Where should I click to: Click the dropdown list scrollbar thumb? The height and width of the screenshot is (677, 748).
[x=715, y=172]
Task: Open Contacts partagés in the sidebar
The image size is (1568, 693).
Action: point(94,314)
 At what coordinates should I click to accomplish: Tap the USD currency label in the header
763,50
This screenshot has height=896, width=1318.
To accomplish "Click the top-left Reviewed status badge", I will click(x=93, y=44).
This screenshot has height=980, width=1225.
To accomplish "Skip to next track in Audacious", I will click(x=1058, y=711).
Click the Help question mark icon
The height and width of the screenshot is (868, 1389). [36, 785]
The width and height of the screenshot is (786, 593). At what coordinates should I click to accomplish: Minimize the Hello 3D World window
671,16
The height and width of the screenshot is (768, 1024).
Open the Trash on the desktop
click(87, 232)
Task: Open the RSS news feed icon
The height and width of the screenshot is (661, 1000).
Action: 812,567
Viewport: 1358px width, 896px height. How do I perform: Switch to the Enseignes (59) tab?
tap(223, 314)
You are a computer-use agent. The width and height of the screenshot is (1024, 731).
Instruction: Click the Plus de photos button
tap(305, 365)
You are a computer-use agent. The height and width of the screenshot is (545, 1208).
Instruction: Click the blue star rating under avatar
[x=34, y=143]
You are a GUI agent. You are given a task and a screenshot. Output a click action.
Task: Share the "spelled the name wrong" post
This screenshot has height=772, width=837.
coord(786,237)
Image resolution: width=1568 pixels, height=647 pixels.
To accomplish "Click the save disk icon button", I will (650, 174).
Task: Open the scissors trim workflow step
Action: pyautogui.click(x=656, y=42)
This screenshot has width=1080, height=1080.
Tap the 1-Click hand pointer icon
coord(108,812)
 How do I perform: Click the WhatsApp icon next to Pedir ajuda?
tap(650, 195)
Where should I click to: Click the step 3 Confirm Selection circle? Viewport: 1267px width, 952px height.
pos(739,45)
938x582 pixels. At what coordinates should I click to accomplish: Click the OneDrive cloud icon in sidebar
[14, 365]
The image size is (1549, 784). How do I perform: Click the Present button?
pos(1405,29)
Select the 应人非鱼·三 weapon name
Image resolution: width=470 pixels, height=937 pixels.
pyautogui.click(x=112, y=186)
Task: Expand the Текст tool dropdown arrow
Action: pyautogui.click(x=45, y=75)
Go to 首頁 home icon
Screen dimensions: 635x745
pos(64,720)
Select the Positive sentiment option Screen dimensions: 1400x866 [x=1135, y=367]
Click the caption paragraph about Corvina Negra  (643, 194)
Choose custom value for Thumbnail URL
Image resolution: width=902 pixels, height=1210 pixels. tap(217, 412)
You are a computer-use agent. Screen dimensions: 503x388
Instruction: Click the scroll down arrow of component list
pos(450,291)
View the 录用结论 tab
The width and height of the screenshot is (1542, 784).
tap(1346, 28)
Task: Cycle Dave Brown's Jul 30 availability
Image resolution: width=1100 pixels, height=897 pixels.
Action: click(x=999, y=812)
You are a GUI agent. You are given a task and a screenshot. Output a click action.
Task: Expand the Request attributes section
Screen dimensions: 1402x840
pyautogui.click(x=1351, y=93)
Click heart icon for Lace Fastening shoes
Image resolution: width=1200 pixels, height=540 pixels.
☆ ☆ ☆ ☆
→ **Task description**:
Your reply should be every line of the material, transcribed exactly.

→ **Result for this task**:
Where should I click to: Click the dropdown list scrollbar thumb? The height and width of the screenshot is (677, 748).
[x=715, y=172]
Task: Open Contacts partagés in the sidebar
The image size is (1568, 693).
Action: point(94,314)
 At what coordinates should I click to accomplish: Tap the USD currency label in the header
763,50
This screenshot has height=896, width=1318.
To accomplish "Click the top-left Reviewed status badge", I will click(x=93, y=44).
This screenshot has height=980, width=1225.
To accomplish "Skip to next track in Audacious", I will click(x=1058, y=711).
Click the Help question mark icon
The height and width of the screenshot is (868, 1389). [36, 785]
The width and height of the screenshot is (786, 593). At what coordinates should I click to accomplish: Minimize the Hello 3D World window
671,16
The height and width of the screenshot is (768, 1024).
Open the Trash on the desktop
click(87, 232)
Task: Open the RSS news feed icon
The height and width of the screenshot is (661, 1000).
Action: 812,567
Viewport: 1358px width, 896px height. How do I perform: Switch to the Enseignes (59) tab?
tap(223, 314)
You are a computer-use agent. The width and height of the screenshot is (1024, 731).
Instruction: Click the Plus de photos button
tap(305, 365)
You are a computer-use agent. The height and width of the screenshot is (545, 1208).
Instruction: Click the blue star rating under avatar
[x=34, y=143]
You are a GUI agent. You are given a task and a screenshot. Output a click action.
Task: Share the "spelled the name wrong" post
This screenshot has height=772, width=837.
coord(786,237)
Image resolution: width=1568 pixels, height=647 pixels.
To accomplish "Click the save disk icon button", I will (650, 174).
Task: Open the scissors trim workflow step
Action: pyautogui.click(x=656, y=42)
This screenshot has width=1080, height=1080.
Tap the 1-Click hand pointer icon
coord(108,812)
 How do I perform: Click the WhatsApp icon next to Pedir ajuda?
tap(650, 195)
Where should I click to: Click the step 3 Confirm Selection circle? Viewport: 1267px width, 952px height.
pos(739,45)
938x582 pixels. At what coordinates should I click to accomplish: Click the OneDrive cloud icon in sidebar
[14, 365]
The image size is (1549, 784). How do I perform: Click the Present button?
pos(1405,29)
Select the 应人非鱼·三 weapon name
Image resolution: width=470 pixels, height=937 pixels.
pyautogui.click(x=112, y=186)
Task: Expand the Текст tool dropdown arrow
Action: pyautogui.click(x=45, y=75)
Go to 首頁 home icon
Screen dimensions: 635x745
pos(64,720)
Select the Positive sentiment option Screen dimensions: 1400x866 [x=1135, y=367]
Click the caption paragraph about Corvina Negra  (643, 194)
Choose custom value for Thumbnail URL
Image resolution: width=902 pixels, height=1210 pixels. tap(217, 412)
You are a computer-use agent. Screen dimensions: 503x388
Instruction: Click the scroll down arrow of component list
pos(450,291)
View the 录用结论 tab
The width and height of the screenshot is (1542, 784).
tap(1346, 28)
Task: Cycle Dave Brown's Jul 30 availability
Image resolution: width=1100 pixels, height=897 pixels.
Action: click(x=999, y=812)
You are a GUI agent. You are given a task and a screenshot. Output a click action.
Task: Expand the Request attributes section
Screen dimensions: 1402x840
pyautogui.click(x=1351, y=93)
Click heart icon for Lace Fastening shoes
Image resolution: width=1200 pixels, height=540 pixels.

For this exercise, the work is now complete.